Sorry for the long post, it seems like getting the background down here would be helpful:
I’ve got a database of about 3000 triples that represent what I think is a relatively classic “Knowledge Representation and Reasoning” database that describes a world and allows the user to walk around and examine it. It’s an interactive fiction type game. The data is stored in triples like rel(player, isa, person)
ala RDF.
The current performance is not great and I also need the knowledge base to be able to be much bigger. So I’m looking for ways to limit the raw data the queries need to chug through since that is one of the limiting factors.
One thing I’ve noticed is that, analogously to rendering graphics in a 3D environment, a lot of the knowledge is invisible depending on the user’s location. By this I mean that if I were to completely remove those “invisible” triples from the database, the queries would all return the same results and the experience would be identical. However, right now these triples are just sitting there being retrieved, running through queries that fail, and being subsequently ignored…and burning performance.
For example:
- The player is in the Conservatory and they ask any question about the kitchen. Since that is another room you can’t see, they will all fail.

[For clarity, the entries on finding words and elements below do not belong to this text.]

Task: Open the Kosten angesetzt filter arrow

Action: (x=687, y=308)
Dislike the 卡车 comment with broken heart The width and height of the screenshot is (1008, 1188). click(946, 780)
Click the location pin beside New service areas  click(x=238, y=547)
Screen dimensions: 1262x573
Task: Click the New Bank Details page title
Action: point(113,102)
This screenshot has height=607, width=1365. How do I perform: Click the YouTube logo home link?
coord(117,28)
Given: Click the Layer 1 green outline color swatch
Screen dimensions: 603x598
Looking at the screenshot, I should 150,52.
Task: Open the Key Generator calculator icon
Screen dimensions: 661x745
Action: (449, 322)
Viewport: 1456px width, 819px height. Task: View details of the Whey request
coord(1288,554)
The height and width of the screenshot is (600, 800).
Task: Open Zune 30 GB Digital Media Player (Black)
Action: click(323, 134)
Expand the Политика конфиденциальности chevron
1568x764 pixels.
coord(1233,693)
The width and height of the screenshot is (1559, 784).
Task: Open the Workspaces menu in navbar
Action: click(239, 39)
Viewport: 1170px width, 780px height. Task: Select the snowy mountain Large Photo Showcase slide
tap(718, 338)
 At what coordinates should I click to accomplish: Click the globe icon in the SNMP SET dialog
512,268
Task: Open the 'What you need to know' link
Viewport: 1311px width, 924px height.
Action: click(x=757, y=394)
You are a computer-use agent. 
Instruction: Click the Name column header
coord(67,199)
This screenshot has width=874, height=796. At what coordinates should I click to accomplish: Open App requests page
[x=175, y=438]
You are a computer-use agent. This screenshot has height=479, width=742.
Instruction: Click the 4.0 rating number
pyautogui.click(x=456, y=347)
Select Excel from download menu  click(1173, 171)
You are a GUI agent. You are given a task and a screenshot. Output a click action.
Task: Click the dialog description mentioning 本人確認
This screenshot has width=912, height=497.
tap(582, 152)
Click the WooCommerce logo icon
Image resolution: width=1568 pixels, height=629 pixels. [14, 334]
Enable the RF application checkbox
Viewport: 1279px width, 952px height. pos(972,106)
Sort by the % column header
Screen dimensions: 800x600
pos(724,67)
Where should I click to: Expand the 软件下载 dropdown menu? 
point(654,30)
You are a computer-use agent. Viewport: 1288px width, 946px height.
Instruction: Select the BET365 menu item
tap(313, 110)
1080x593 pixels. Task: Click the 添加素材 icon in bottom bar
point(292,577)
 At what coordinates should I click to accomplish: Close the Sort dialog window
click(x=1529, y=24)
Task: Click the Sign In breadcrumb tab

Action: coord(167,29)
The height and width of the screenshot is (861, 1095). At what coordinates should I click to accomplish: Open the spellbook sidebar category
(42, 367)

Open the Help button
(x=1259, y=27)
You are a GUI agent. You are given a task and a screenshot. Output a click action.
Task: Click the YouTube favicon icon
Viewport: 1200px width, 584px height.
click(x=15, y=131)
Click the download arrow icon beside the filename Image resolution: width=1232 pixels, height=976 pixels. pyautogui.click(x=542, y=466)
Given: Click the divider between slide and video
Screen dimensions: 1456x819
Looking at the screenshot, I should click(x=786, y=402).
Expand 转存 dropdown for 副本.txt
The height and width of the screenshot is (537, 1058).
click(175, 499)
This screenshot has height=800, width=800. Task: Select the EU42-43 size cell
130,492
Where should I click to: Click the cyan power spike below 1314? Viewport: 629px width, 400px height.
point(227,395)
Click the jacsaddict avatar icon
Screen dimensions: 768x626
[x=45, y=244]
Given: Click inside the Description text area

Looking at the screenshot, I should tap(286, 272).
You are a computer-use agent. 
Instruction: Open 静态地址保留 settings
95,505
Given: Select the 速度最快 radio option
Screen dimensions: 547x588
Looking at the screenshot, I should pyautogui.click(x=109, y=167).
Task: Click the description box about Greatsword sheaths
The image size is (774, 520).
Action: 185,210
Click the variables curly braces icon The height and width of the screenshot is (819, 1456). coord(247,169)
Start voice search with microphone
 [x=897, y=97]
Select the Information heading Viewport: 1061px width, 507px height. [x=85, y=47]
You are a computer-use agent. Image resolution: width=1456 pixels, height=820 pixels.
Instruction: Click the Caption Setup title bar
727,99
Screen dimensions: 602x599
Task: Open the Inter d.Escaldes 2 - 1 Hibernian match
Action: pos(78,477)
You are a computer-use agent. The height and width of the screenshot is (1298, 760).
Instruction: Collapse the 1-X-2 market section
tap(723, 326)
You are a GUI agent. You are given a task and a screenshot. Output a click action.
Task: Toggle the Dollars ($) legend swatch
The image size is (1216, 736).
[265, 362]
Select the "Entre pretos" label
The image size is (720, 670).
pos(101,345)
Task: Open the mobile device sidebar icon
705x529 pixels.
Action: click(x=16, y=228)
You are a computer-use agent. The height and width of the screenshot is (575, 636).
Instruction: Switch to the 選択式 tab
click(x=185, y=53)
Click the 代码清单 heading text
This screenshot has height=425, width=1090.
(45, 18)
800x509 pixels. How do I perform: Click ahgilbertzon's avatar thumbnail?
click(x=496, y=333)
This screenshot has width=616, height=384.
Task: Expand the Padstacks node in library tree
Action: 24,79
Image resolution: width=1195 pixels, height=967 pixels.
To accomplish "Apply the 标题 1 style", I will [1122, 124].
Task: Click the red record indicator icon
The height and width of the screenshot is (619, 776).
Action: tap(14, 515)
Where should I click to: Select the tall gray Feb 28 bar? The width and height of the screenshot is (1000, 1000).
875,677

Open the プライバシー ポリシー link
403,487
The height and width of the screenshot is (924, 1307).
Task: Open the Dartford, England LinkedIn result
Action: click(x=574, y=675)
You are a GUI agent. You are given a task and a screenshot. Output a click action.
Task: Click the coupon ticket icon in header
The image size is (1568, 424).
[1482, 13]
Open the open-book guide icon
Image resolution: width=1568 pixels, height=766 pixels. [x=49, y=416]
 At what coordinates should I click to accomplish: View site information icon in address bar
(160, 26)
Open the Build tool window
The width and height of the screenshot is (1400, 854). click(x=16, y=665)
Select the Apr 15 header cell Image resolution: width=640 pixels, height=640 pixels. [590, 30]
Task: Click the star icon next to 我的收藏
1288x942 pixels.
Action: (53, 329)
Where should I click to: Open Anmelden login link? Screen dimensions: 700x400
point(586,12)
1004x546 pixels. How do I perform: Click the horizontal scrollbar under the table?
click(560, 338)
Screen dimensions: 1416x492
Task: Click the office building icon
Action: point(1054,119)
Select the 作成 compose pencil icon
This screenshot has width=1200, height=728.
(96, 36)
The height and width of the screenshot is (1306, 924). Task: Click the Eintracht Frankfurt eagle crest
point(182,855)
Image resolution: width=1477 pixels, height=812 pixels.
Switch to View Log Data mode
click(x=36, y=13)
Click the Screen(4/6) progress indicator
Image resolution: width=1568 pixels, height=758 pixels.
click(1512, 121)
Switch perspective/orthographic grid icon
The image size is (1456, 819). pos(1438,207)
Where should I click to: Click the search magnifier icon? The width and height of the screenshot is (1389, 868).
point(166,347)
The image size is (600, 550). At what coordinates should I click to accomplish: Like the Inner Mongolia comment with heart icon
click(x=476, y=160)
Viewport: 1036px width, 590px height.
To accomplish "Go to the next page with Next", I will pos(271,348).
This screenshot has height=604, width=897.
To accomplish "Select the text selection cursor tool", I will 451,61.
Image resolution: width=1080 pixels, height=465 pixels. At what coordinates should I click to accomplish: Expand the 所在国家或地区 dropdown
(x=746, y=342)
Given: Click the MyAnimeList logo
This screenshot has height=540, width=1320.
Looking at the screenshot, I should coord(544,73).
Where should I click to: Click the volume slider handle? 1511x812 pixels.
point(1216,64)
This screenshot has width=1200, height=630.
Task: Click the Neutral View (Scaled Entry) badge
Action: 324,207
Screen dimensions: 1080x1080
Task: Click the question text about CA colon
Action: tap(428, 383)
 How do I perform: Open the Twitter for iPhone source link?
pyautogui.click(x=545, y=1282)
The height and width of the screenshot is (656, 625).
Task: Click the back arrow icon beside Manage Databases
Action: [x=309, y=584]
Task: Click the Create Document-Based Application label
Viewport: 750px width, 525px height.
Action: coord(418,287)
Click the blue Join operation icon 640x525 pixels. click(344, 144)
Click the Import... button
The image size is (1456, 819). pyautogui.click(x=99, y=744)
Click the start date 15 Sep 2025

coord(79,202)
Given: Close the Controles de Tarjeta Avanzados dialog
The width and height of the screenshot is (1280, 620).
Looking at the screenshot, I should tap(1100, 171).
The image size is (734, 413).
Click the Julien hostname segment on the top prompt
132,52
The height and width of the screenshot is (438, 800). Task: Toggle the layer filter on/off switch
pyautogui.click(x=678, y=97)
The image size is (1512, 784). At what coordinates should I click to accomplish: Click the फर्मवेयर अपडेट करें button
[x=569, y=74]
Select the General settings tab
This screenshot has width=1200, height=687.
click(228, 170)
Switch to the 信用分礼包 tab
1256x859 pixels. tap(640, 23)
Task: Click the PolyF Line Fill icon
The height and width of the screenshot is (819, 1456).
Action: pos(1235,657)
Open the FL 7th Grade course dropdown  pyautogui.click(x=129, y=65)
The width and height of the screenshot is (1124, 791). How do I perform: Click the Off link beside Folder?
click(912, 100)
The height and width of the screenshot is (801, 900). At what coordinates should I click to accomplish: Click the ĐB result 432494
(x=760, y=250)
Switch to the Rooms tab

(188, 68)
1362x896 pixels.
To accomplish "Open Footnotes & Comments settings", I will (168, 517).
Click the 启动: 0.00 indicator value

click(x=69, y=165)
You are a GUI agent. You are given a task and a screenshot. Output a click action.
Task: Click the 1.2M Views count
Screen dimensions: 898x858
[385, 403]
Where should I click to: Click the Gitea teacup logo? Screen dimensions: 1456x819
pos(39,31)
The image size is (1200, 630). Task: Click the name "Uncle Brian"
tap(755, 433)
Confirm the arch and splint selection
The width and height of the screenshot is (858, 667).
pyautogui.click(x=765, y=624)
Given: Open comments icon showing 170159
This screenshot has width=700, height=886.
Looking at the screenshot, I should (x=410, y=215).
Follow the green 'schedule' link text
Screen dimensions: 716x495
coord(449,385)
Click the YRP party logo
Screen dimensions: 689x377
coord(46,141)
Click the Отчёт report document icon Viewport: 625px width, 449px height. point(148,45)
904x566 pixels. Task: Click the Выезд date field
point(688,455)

- There is a box of 50 different toys in the bedroom. When the player is in the living room, we shouldn’t have to cycle through all of these toys when they ask “what can I see?”, since they are “out of scope” and nothing you can say or ask about them will succeed.
etc.
To reduce the amount of irrelevant information SWI Prolog has to fish through, I’m experimenting with changing the lowest level data interface predicate I have, rel(Subject, Relationship, Object)
, to remove some of the obviously useless information based on the player’s location. I do this by:
- Adding an extra
Shard
argument to the raw data predicate I’m using:store(X, Rel, Y, Shard)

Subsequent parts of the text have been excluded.